Activity ->
All records, exactly as written, minus the pictures: copy them out.

•••

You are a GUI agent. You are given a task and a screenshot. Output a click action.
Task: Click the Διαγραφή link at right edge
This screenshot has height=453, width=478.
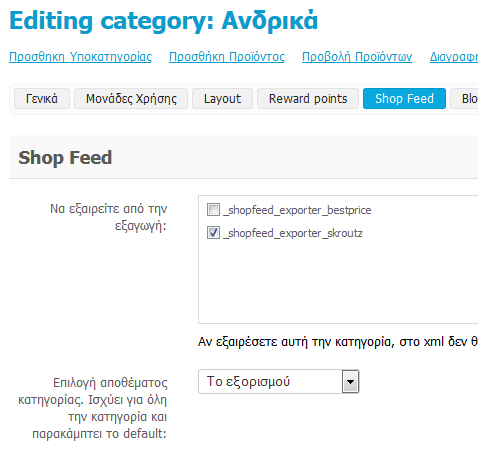(x=454, y=57)
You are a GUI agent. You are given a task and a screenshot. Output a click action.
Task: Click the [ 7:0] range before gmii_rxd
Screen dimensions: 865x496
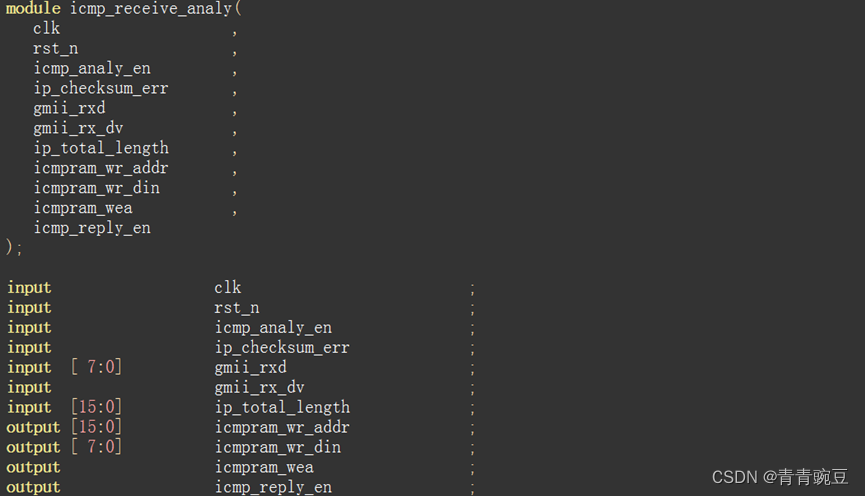pyautogui.click(x=97, y=367)
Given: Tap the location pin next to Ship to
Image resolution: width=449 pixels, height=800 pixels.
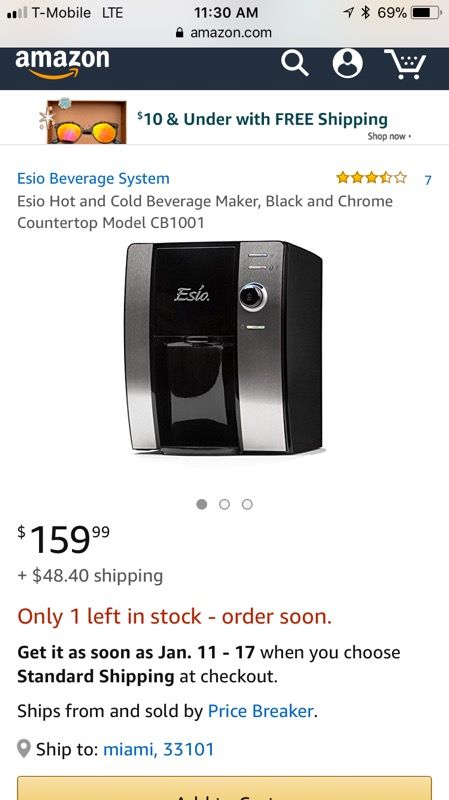Looking at the screenshot, I should coord(23,748).
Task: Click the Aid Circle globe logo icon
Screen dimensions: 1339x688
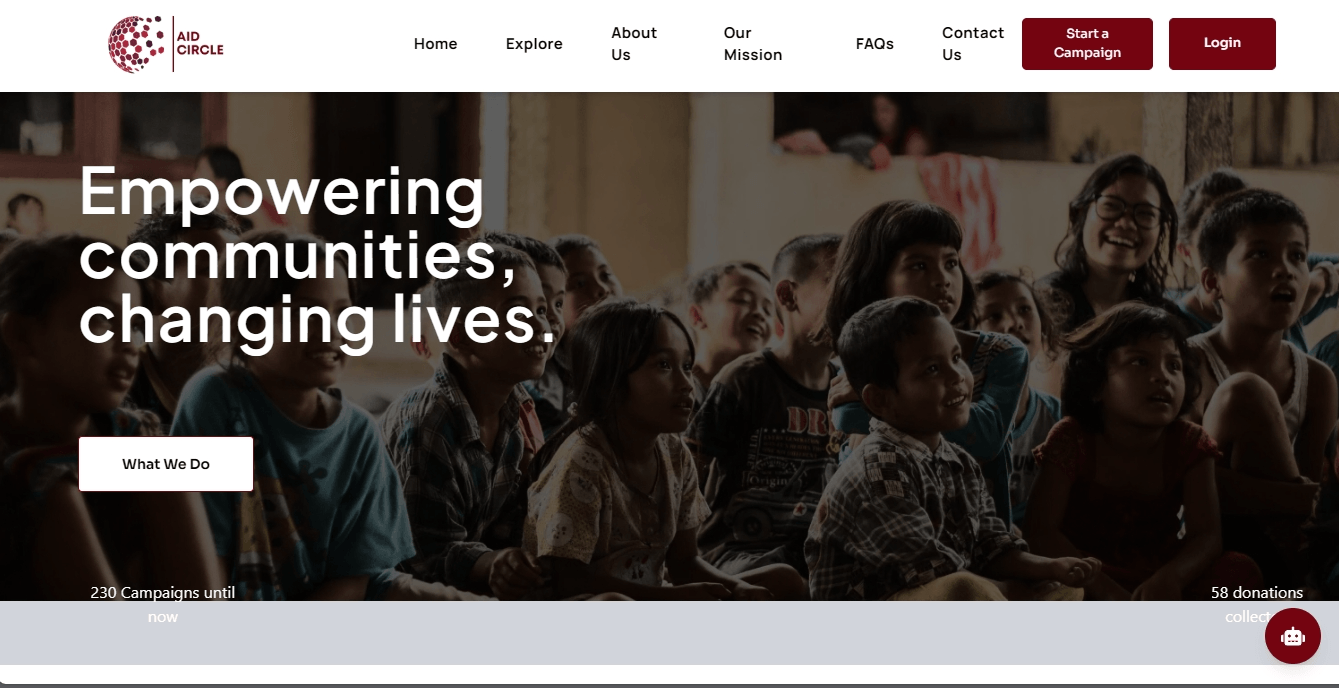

•••

Answer to the exercise ->
You are a GUI agent. You are given a task and a screenshot. Output a click action.
Task: Click the Διαγραφή link at right edge
This screenshot has height=453, width=478.
(x=454, y=57)
You are a GUI agent. You are given a task and a screenshot. Output a click action.
Task: Click the [ 7:0] range before gmii_rxd
Screen dimensions: 865x496
pyautogui.click(x=97, y=367)
Given: Tap the location pin next to Ship to
Image resolution: width=449 pixels, height=800 pixels.
Looking at the screenshot, I should coord(23,748).
Task: Click the Aid Circle globe logo icon
Screen dimensions: 1339x688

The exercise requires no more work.